COURSES in Christianity will remain compulsory for first-year theology undergraduates at the University of Oxford, a spokesman for the university said last week, responding to media reports that it was now possible to take a degree following only non-Christian religious, philosophical, and ethical options.
Two papers in Christianity are compulsory in the first year, and Christianity remains a significant component of second- and third-year studies, which most students would be unlikely to neglect, the spokesman said. The theology faculty, one of the oldest in England, added religious studies to its title two years ago, however, to reflect a wider range of options that were added after a course review. The University of Cambridge, where the title Faculty of Divinity has so far been retained, has also broadened its options.
The development at Oxford follows the trend among even the more traditional English universities to broaden their titles and range of options to include other faiths and contemporary philosophical and cultural perspectives on religion, honorary research fellow at the University of Oxford Department of Education, the Revd Dr John Gay, said. “This approach attracts a wider range of students, and reflects the broader nature of the evolving religious landscape and the religious education curriculum taught in schools,” he said.

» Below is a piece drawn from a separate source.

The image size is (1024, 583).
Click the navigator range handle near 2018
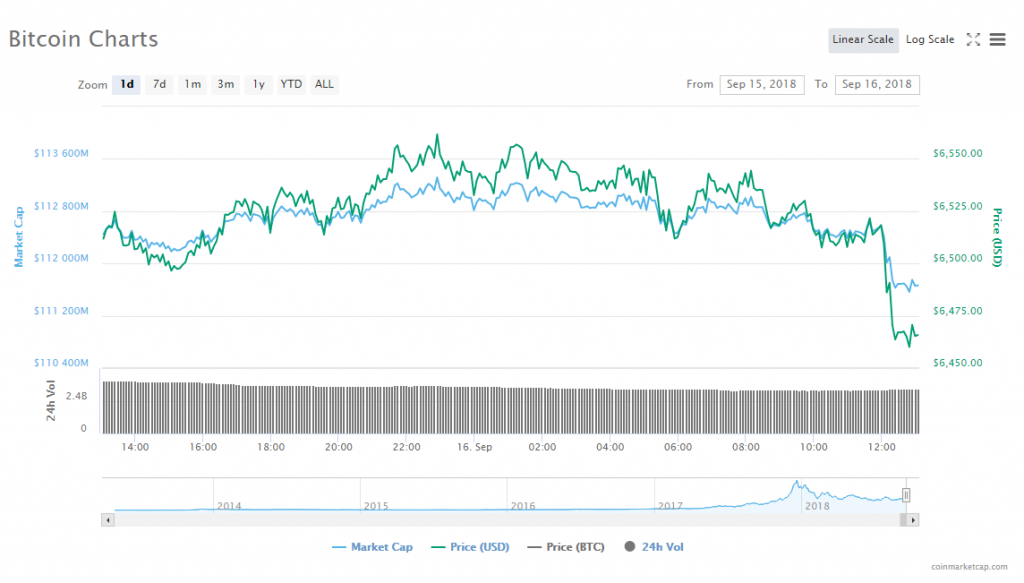906,494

King’s College, London, which has traditionally educated a high proportion of Anglican clergy, still offers a theology degree with compulsory Christianity components in each year. But it also offers degrees in Religion, Philosophy, and Ethics; and Religion, Politics, and Society. The BA course at the University of Sheffield’s Department of Religion, Theology and the Bible, has core modules on Christianity in all three years.
The broad approach is common among Cathedral Group institutions, typified by the Theology and Religious Studies departments at the Church of England Canterbury Christ Church and Chester Universities. Both offer single honours degrees in theology and, additionally, religious studies degrees that include a wide range of ethical and cultural choices.